How to Calculate Cash on Cash Return
Understanding the profitability of a rental property is crucial for real estate investors. The Cash on Cash Return (CoC) metric is one of the most popular ways to evaluate a deal because it tells you exactly how hard your actual invested money is working for you, unlike Cap Rate which looks at the property's total value.
This calculator breaks down your investment into the specific cash inflows and outflows to determine your percentage return. A positive monthly cash flow indicates a potentially safe investment, while a high CoC percentage suggests excellent leverage of your capital.
The Formula Behind the Numbers
Our calculator uses a specific logic flow to determine your returns. Here is how we arrive at the result:
- Step 1: Determine Total Cash Invested. This is the sum of your down payment and your closing costs (inspections, title fees, bank fees).
- Step 2: Calculate Mortgage Payment. We use a standard amortization formula based on your loan amount (Price minus Down Payment), interest rate, and loan term.

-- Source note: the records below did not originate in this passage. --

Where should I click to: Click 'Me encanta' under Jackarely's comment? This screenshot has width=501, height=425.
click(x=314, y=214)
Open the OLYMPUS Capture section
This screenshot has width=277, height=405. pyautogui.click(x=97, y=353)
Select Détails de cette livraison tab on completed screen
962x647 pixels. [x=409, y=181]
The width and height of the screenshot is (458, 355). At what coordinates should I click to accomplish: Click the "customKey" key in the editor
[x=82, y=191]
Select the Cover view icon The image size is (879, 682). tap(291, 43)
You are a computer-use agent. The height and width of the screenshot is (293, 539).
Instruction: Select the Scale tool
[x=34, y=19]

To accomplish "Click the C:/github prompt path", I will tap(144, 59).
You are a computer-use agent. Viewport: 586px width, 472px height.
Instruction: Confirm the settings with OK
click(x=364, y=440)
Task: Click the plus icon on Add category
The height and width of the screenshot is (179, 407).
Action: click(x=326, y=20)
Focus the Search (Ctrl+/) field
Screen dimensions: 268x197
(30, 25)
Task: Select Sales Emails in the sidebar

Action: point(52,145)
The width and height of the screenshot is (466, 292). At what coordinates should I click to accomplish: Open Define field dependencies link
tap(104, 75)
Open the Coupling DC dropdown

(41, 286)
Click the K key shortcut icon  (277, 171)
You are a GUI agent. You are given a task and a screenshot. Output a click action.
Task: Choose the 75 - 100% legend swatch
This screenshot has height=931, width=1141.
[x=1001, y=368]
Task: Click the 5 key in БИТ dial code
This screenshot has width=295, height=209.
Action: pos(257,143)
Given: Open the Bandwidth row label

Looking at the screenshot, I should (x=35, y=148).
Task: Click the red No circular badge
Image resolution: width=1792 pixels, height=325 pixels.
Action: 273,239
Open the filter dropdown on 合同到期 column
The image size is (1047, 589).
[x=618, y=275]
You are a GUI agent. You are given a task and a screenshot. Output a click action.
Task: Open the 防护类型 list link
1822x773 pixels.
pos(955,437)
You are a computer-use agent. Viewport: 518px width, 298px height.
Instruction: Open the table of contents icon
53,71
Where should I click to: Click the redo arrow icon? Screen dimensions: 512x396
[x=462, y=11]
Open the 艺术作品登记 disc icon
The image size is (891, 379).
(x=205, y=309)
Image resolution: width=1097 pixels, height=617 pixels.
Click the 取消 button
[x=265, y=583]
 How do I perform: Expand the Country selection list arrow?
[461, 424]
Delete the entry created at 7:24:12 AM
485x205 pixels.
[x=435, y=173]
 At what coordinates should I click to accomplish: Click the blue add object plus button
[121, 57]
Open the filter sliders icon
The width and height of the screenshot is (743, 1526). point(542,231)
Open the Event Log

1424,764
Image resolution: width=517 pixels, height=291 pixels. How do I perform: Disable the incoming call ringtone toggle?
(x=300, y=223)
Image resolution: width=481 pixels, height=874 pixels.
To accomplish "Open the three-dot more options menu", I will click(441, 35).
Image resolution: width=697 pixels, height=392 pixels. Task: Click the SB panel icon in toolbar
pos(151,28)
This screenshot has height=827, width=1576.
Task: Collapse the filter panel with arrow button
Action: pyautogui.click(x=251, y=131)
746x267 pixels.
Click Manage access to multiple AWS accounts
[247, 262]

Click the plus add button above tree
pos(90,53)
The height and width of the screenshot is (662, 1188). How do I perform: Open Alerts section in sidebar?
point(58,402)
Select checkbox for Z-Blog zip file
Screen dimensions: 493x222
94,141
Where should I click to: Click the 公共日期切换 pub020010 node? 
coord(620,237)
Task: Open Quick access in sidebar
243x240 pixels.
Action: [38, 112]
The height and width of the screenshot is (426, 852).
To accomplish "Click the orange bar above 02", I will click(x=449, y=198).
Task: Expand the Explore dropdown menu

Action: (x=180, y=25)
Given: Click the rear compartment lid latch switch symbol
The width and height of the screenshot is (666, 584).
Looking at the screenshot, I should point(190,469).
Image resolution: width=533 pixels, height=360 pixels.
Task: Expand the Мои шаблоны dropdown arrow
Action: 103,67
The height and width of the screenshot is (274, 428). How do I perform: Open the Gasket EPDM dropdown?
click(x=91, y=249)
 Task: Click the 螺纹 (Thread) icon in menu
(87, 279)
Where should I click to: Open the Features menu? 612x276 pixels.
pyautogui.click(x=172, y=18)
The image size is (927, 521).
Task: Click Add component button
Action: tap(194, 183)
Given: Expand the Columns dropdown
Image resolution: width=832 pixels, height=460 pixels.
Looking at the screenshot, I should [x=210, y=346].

- Step 3: Calculate Net Operating Income (NOI). This is your Annual Rent (adjusted for vacancy) minus operating expenses (taxes, insurance, maintenance). Note: NOI does not include mortgage payments.
- Step 4: Determine Annual Cash Flow. We take the NOI and subtract your total annual debt service (mortgage payments).
- Step 5: Divide and Conquer. Finally, we divide the Annual Cash Flow by the Total Cash Invested to get your Cash on Cash Return percentage.
What is a Good Cash on Cash Return?
While "good" is subjective and depends on the economy and location, many professional investors aim for:
- 8-12%: Generally considered a solid return in most stable markets.
- 15%+: Considered an excellent return, often found in riskier markets or deals requiring significant rehabilitation (BRRRR strategy).
- Below 5%: Often considered weak for a pure cash-flow play, though investors might accept this if they are banking on high property appreciation.
Input Definitions
Vacancy Rate: No property is occupied 100% of the time. A standard conservative estimate is 5% (about 2-3 weeks vacant per year) to 8% (one month vacant).
Monthly Expenses: Be sure to include property taxes, landlord insurance, HOA fees, property management fees (usually 8-10% of rent), and a reserve budget for repairs (maintenance).